# WORK REQUIRED
Copy the material below word for word, from the line containing "so click(x=2474, y=65)." through the line containing "0.4 is located at coordinates (438, 469).", including both of those lines.

# RECORDS SUPPLIED
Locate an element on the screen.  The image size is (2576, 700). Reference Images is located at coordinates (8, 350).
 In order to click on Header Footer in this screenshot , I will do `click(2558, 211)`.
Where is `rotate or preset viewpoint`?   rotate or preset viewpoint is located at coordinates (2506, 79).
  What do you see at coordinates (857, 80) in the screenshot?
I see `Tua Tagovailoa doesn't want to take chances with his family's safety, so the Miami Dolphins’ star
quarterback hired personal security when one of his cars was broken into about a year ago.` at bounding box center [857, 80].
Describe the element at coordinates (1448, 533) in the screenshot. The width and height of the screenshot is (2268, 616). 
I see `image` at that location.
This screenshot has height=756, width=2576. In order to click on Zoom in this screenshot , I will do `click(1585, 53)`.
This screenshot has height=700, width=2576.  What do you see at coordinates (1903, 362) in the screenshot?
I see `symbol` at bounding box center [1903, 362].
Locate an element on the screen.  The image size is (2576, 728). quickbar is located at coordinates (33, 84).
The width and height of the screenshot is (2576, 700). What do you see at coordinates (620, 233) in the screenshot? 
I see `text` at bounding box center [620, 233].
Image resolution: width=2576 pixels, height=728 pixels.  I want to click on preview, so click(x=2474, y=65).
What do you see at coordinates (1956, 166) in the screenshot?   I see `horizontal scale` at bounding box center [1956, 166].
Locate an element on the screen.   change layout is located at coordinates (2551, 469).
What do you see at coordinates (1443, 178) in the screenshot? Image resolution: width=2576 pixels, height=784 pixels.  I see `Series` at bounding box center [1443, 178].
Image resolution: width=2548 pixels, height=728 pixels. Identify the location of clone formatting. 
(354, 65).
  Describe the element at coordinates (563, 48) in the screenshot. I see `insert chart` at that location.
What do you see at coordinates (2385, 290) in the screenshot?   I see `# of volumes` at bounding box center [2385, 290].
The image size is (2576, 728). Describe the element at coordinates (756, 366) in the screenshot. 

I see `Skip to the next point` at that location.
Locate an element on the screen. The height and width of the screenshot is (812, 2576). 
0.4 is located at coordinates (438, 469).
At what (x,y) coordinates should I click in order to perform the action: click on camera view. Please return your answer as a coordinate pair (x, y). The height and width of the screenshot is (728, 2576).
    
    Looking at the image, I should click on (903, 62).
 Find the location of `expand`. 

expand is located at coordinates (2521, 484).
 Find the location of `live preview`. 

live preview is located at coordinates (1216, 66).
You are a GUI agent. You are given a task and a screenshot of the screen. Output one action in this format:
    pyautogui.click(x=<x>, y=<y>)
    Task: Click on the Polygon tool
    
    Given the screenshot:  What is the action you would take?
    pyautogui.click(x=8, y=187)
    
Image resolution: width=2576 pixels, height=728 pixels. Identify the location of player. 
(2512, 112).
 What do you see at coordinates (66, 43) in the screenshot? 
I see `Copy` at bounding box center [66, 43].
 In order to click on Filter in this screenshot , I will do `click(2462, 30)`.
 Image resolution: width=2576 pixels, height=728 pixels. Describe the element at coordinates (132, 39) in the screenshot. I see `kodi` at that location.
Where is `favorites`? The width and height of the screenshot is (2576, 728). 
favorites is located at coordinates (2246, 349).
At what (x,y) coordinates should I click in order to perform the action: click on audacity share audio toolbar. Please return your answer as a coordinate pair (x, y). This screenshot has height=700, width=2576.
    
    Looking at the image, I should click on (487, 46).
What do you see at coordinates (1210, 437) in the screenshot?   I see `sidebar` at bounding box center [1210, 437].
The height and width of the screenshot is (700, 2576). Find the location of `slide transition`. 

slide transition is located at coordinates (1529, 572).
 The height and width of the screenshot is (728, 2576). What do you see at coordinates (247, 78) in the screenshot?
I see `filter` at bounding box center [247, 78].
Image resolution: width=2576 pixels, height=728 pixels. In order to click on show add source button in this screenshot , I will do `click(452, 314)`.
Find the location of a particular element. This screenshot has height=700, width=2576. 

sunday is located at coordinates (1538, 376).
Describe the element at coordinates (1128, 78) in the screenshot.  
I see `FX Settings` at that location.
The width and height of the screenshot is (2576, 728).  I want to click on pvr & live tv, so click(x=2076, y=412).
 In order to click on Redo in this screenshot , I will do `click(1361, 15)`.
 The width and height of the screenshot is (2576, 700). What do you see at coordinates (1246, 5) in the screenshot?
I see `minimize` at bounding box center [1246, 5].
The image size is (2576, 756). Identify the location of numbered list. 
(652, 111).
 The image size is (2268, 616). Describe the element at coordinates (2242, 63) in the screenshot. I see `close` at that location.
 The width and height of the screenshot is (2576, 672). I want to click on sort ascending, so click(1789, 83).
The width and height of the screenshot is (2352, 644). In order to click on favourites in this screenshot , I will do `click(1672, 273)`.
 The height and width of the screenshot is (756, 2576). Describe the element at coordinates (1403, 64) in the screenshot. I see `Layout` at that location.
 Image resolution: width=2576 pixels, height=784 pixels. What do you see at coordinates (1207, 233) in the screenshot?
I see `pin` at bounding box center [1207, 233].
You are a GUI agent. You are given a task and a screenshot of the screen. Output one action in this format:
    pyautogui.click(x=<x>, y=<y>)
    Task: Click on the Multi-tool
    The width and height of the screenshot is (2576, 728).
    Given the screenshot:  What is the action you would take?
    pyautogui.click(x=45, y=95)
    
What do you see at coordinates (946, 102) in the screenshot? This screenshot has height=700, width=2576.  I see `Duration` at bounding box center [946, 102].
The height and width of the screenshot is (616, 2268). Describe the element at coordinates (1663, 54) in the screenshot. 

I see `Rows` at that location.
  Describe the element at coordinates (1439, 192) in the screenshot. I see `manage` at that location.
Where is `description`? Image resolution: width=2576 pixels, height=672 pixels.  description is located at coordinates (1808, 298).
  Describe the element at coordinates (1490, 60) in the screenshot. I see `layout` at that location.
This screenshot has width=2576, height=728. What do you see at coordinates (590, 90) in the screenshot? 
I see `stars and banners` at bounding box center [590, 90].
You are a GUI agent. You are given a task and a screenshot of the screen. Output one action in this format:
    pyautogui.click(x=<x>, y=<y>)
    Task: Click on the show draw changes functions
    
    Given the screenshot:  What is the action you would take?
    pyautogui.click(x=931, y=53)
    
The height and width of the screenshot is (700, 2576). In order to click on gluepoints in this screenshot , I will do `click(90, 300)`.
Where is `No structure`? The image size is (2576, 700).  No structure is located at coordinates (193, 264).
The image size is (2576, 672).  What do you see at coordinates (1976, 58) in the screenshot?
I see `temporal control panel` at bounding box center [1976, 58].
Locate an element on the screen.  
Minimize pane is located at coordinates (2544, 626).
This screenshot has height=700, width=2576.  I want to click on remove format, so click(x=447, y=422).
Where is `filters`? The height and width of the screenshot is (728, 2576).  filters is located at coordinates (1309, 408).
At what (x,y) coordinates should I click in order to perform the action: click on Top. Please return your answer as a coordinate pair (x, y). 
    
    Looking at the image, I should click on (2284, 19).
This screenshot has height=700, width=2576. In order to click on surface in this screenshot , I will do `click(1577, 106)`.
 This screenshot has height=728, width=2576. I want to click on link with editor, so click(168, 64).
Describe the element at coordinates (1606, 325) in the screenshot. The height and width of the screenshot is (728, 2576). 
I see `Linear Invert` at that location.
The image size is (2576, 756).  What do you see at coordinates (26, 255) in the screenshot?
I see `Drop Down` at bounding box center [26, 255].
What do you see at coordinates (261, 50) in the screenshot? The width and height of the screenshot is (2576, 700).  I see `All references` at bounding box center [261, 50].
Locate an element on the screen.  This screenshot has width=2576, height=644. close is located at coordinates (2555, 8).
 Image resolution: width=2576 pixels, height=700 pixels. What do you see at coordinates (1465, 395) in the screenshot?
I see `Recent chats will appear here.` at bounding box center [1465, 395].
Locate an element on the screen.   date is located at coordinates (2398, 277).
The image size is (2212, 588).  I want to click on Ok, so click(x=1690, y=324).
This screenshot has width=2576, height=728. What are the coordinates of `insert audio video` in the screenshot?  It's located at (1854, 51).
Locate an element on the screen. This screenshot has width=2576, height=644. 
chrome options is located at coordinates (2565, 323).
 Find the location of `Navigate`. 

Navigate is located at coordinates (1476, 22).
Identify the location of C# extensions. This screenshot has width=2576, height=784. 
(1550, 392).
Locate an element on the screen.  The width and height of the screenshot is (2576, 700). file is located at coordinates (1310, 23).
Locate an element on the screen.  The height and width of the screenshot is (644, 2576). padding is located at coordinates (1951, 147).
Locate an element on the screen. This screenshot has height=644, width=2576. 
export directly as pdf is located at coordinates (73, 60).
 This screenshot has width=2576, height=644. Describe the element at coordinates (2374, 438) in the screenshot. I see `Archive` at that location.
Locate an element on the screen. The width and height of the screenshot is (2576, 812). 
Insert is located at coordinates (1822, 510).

# REPLY
Image resolution: width=2576 pixels, height=728 pixels.  I want to click on preview, so click(x=2474, y=65).
What do you see at coordinates (1956, 166) in the screenshot?   I see `horizontal scale` at bounding box center [1956, 166].
Locate an element on the screen.   change layout is located at coordinates (2551, 469).
What do you see at coordinates (1443, 178) in the screenshot? Image resolution: width=2576 pixels, height=784 pixels.  I see `Series` at bounding box center [1443, 178].
Image resolution: width=2548 pixels, height=728 pixels. Identify the location of clone formatting. 
(354, 65).
  Describe the element at coordinates (563, 48) in the screenshot. I see `insert chart` at that location.
What do you see at coordinates (2385, 290) in the screenshot?   I see `# of volumes` at bounding box center [2385, 290].
The image size is (2576, 728). Describe the element at coordinates (756, 366) in the screenshot. 

I see `Skip to the next point` at that location.
Locate an element on the screen. The height and width of the screenshot is (812, 2576). 
0.4 is located at coordinates (438, 469).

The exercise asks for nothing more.